■ REQUIRED WORK
Your copy should hold only the lines from the one containing "Given: Click the standalone T text-type icon" through the final line of the entries, exactly as written, with no pictures.

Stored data
____

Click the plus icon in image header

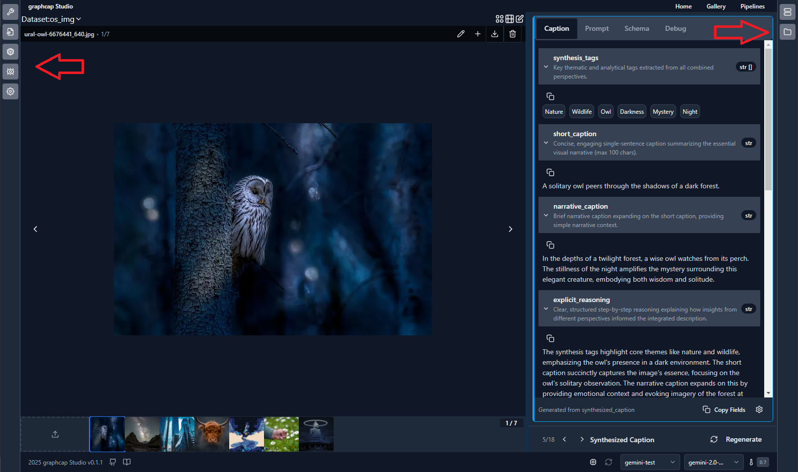[x=477, y=34]
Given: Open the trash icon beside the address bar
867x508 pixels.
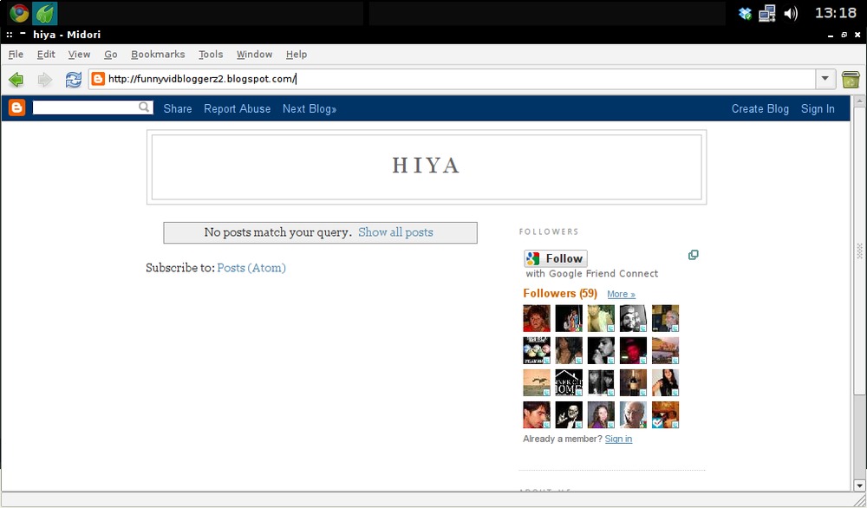Looking at the screenshot, I should [x=851, y=80].
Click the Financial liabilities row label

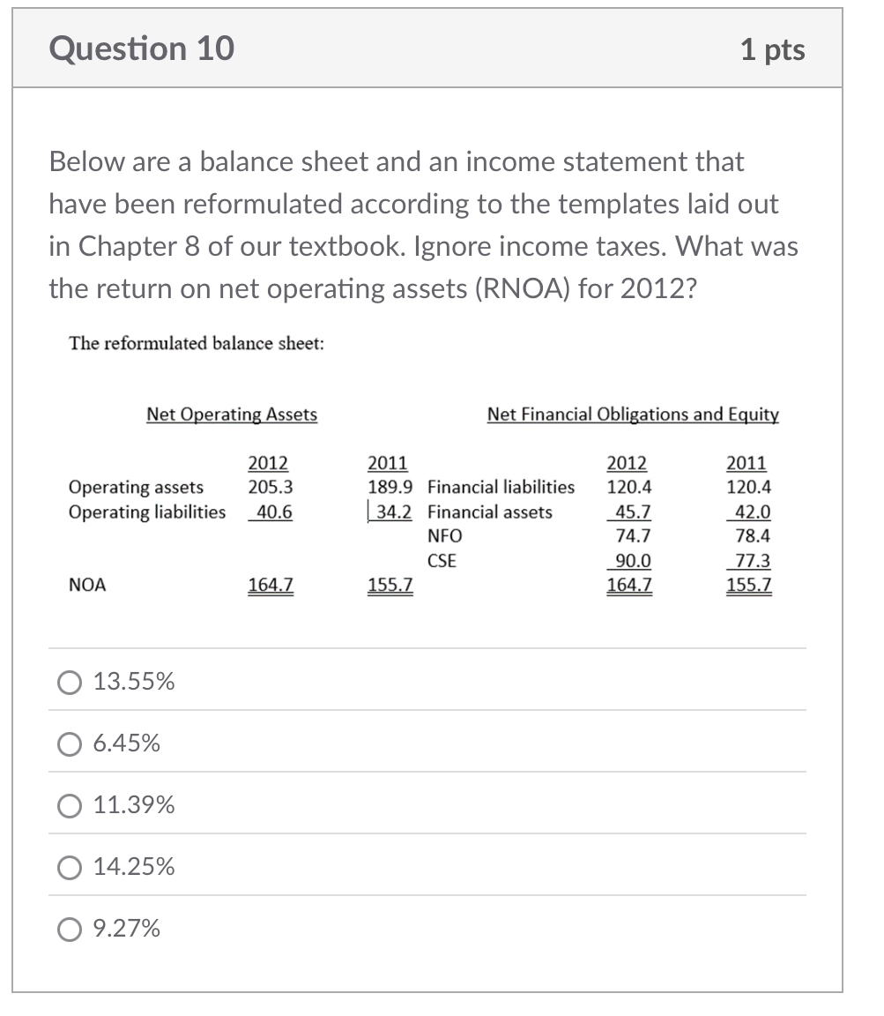click(x=500, y=487)
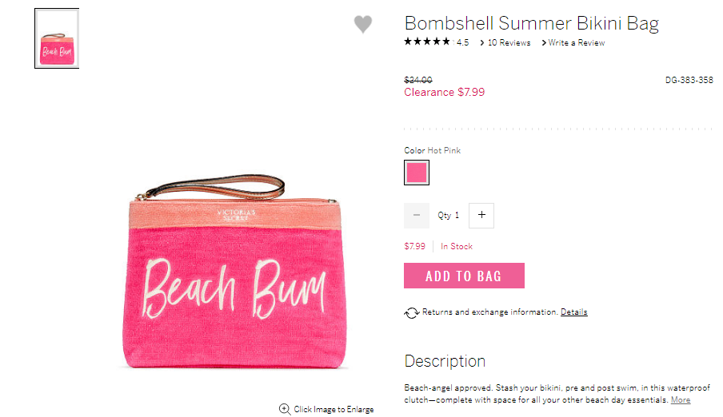Click the chevron before 10 Reviews
The width and height of the screenshot is (723, 417).
point(481,43)
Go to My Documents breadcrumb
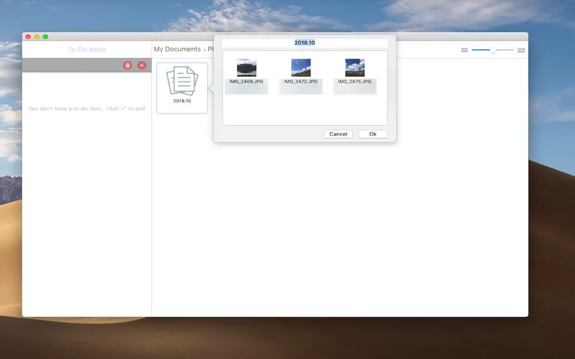 pyautogui.click(x=177, y=49)
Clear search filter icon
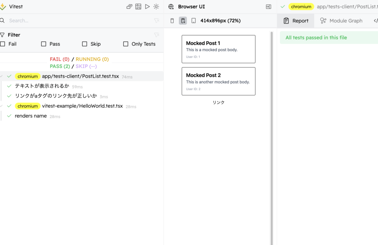The width and height of the screenshot is (378, 245). click(x=157, y=21)

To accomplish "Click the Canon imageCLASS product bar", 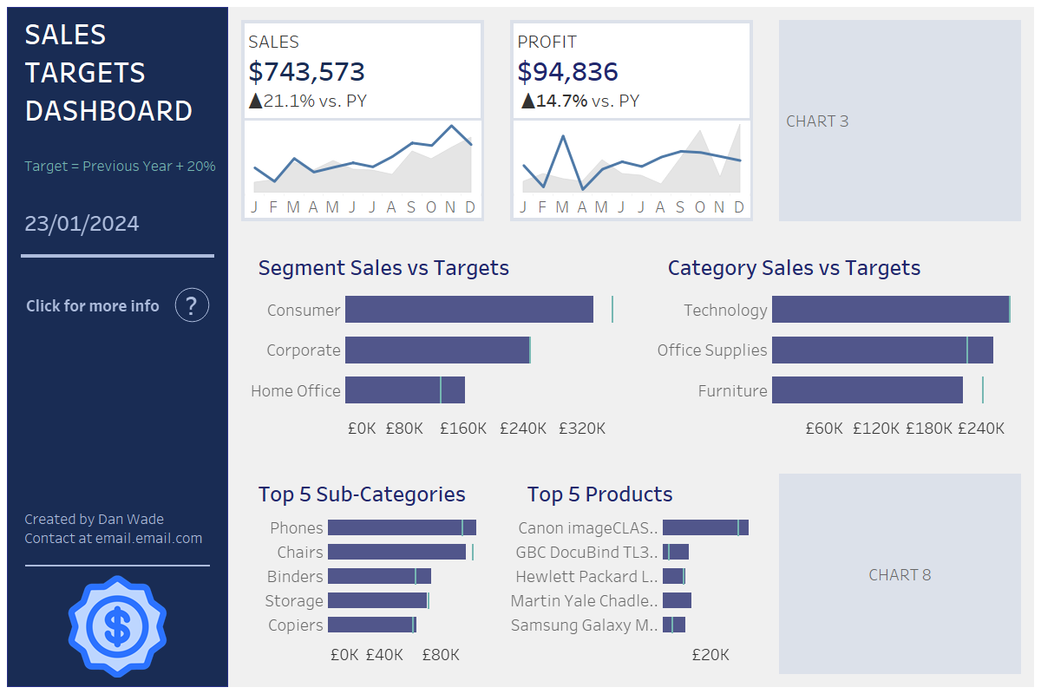I will (704, 527).
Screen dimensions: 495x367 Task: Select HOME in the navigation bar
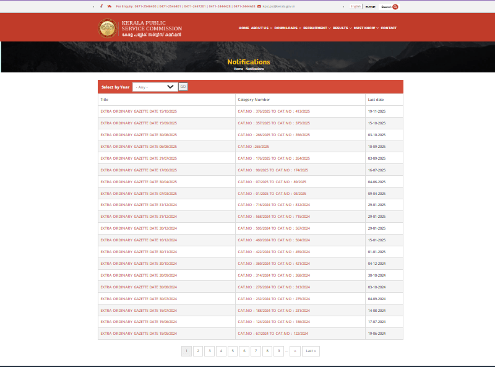coord(243,28)
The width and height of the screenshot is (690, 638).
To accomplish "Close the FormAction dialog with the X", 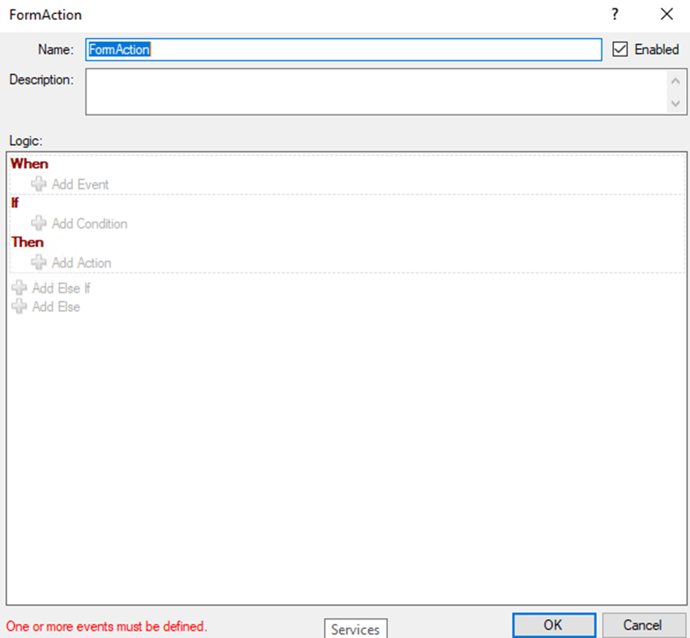I will (x=667, y=15).
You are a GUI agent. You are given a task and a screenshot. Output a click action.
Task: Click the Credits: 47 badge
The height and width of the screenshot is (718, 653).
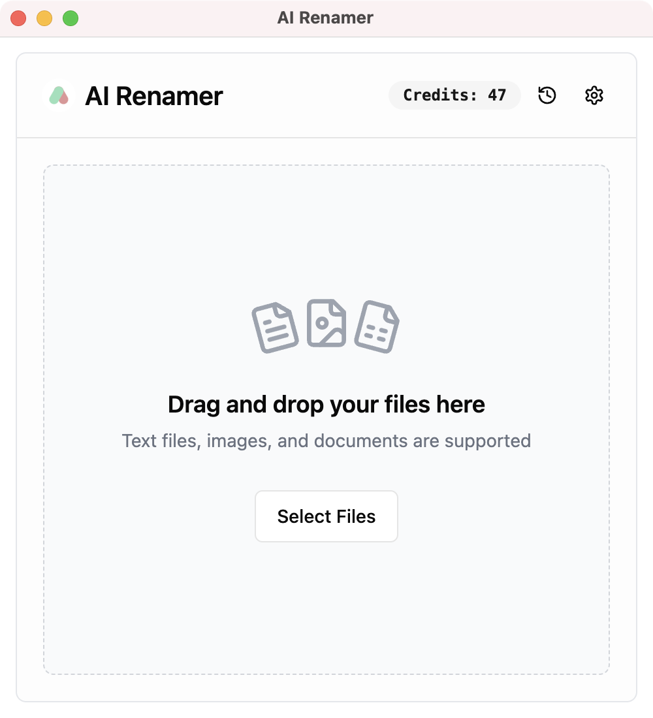pos(454,95)
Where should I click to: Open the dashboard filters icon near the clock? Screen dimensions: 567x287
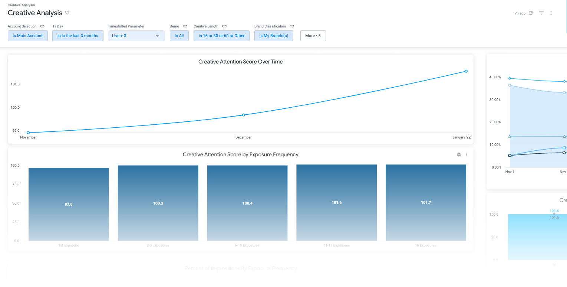click(541, 13)
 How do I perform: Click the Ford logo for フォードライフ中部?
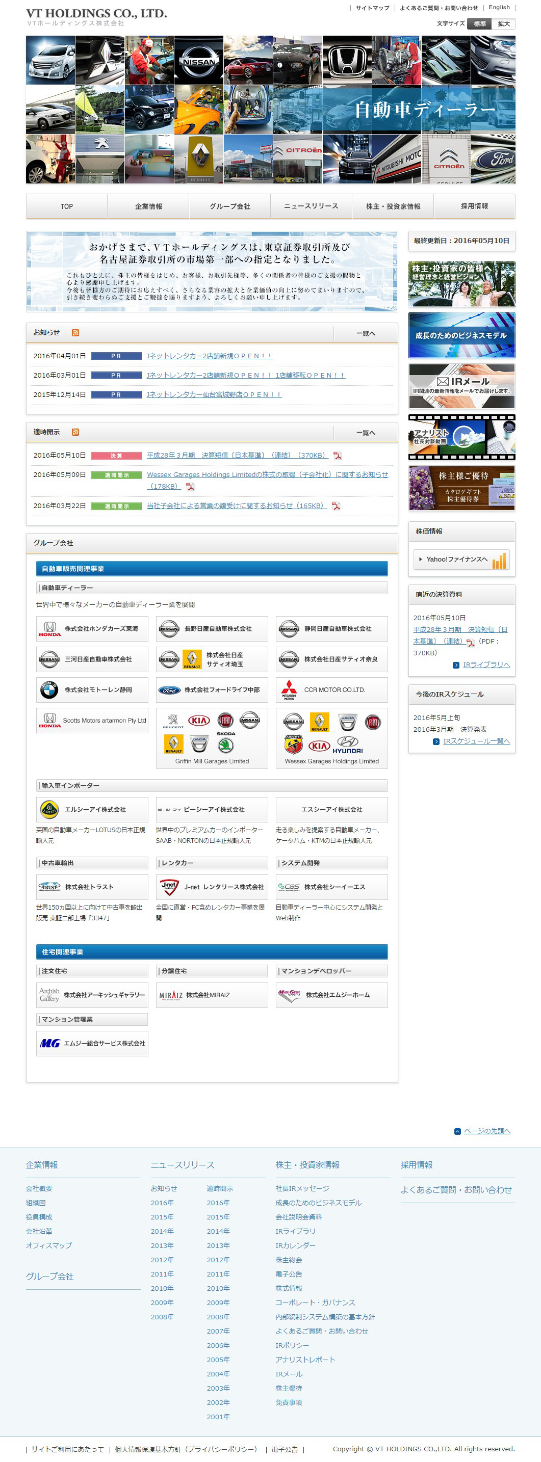169,690
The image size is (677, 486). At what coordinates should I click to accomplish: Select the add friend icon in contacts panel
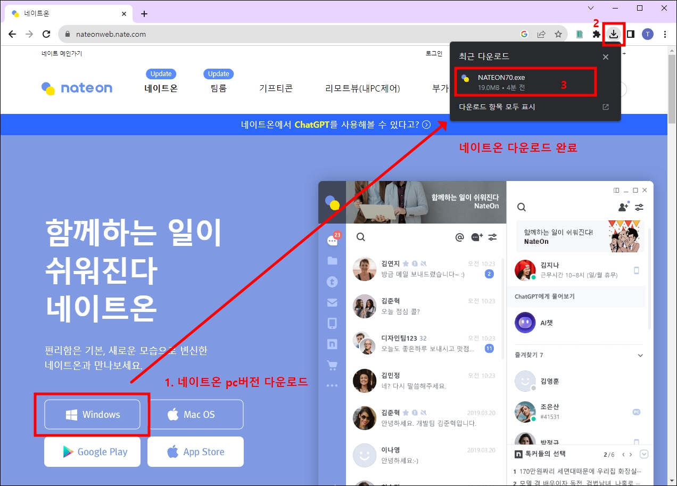623,207
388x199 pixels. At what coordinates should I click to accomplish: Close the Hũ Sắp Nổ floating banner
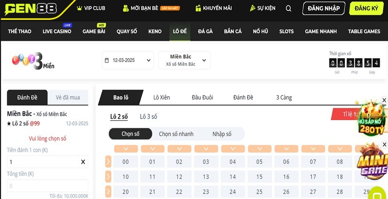tap(384, 100)
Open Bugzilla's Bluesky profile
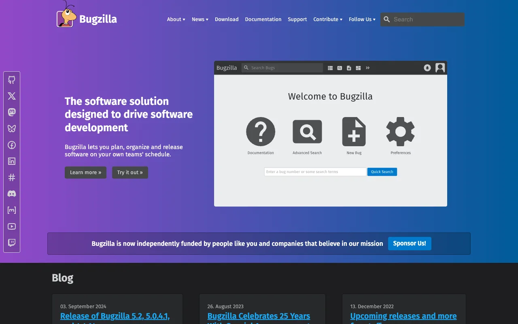518x324 pixels. pyautogui.click(x=12, y=128)
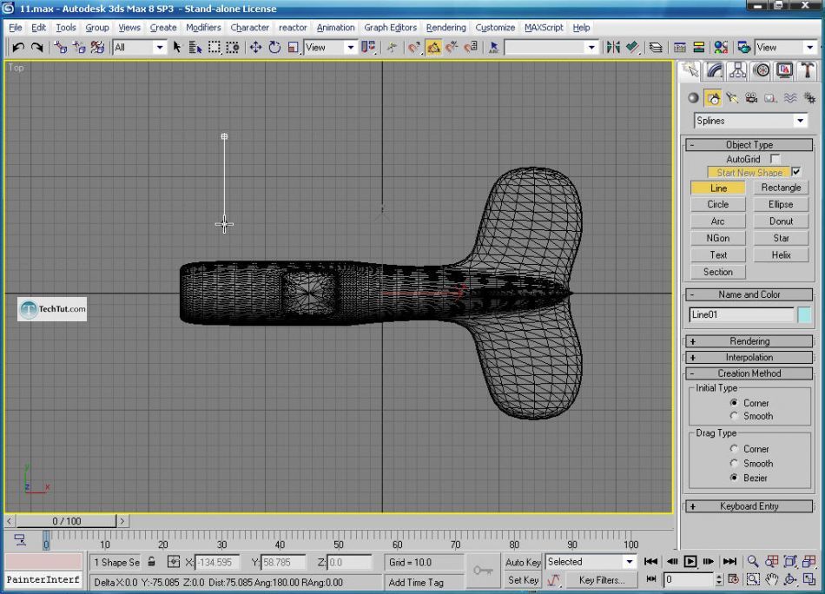Enable the AutoGrid checkbox
The width and height of the screenshot is (825, 594).
coord(775,159)
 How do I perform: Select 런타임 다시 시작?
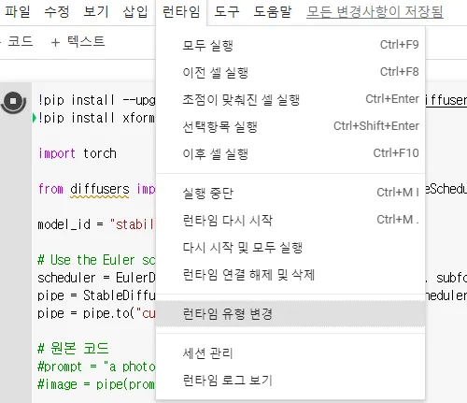(290, 221)
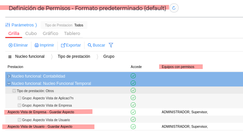The image size is (243, 137).
Task: Click the Exportar arrow icon
Action: coord(63,45)
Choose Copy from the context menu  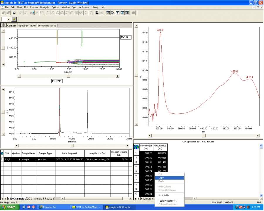pos(161,178)
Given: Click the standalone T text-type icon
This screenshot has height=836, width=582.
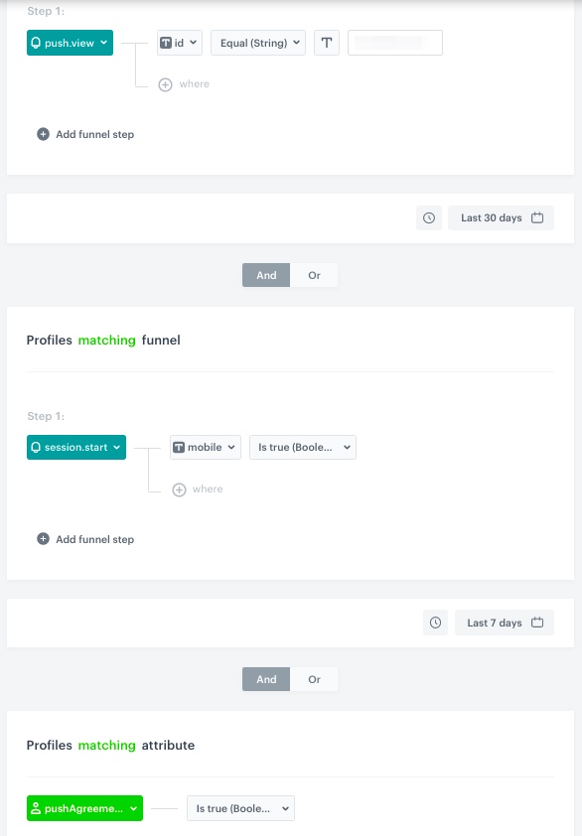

____

■ EXERCISE RESPONSE
Given: Click the standalone T text-type icon
This screenshot has height=836, width=582.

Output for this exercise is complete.